------ ОТРЫВОК ДОКУМЕНТА ------
Правда, М. Шапиро считает, что художник не ставит знака равенства между своим героем и фоном, подчеркивая разницей в манере исполнения фигуры и декорации "решительное различие между дальневосточным и европейским искусствопониманием, которое заключается в том, что в последнем человек имеет ключевое значение" 68. Действительно, круглое, добродушное лицо Танги, несмотря на всю "игрушечность", особенно во втором варианте (F364), оживленное идущей изнутри душевной теплотой, воспринимается во всей своей человечности на фоне застывших маскообразных гримас, выступающих из фона. Ван Гог как бы пытается выдвинуть в качестве новой программы "спасительный" синтез между европейским гуманизмом, которому остается верен до конца, и воодушевляющим его японским искусством, в котором со свойственной ему беззаветной увлеченностью видит возможности разрешить все противоречия, опутавшие, по его мнению, парижан и его вместе с ними. Уподобить искусство такой реальности, какую он воссоздает на этом полотне, - вот его ближайшая цель.
Под этим углом зрения он строит свои дальнейшие планы, а в живописи на основе чистого цвета - возвращается к языку предметных символов, которые для него обретают значение настоящей реальности, дающей импульс к жизни и работе.
Парижский период завершает "Автопортрет перед мольбертом", который все исследователи вангоговского творчества считают итоговой работой, синтезирующей все то, чему он научился за прошедшие годы.
------ ПОКАЗАННЫЕ ДАННЫЕ ------
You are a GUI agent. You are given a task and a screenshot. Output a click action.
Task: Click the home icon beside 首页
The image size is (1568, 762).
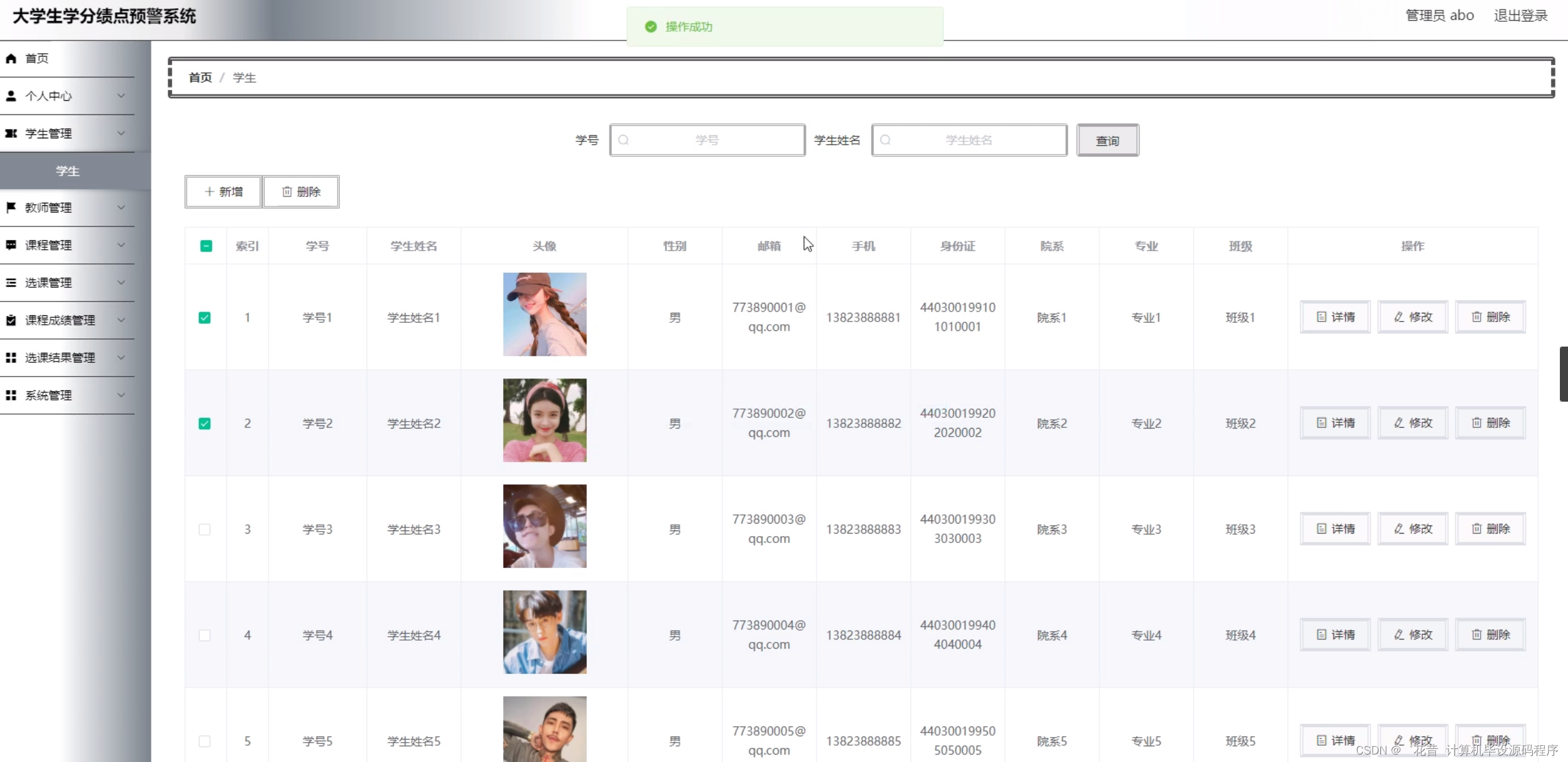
------
ЗАДАЧА | Продолжите отрывок о парижском периоде Ван Гога, начав сразу после его последнего предложения.

ОТВЕТ |
Но прежде чем перейти к анализу этого портрета, необходимо остановиться на группе работ, представляющих зрелый парижский стиль художника, в котором все предшествующие влияния выступают в "отфильтрованном" его индивидуальностью виде. Речь идет о группе натюрмортов с фруктами, написанных осенью 1887 года, - "Красная капуста и луковицы" (F374, Амстердам, музей Крёллер-Мюллер), "Яблоки, виноград и груши" (F382, Чикаго, Институт искусств), "Лимоны, груши и виноград" (F383, Амстердам, музей Ван Гога) и "Натюрморт. Виноград" (F603, там же) и др. Один из них (F378) был, как это явствует из надписи, подарен сыну Писсарро, художнику Люсьену Писсарро, другой (F383) подписан: Vincent 87 моему брату Тeo.
Светлые, чистые краски импрессионистов, романтическая эмоциональность Монтичелли, цветная штриховка, подсказанная дивизионистами, острый рисунок Лотрека, плоскостная композиция японцев 69 - все эти последовательно, а иногда и не последовательно применявшиеся Ван Гогом принципы соединились здесь в органический живописный стиль.
По-видимому, о таких работах писал де ла Фай: "Часто говорили, что Ван Гог был безумцем краски, но как техник он ничего не стоит. Те, кто это утверждают, этот нонсенс, абсолютно не представляют тех усилий, которые Ван Гогу пришлось сделать, чтобы так быстро изменить свое искусство" 70.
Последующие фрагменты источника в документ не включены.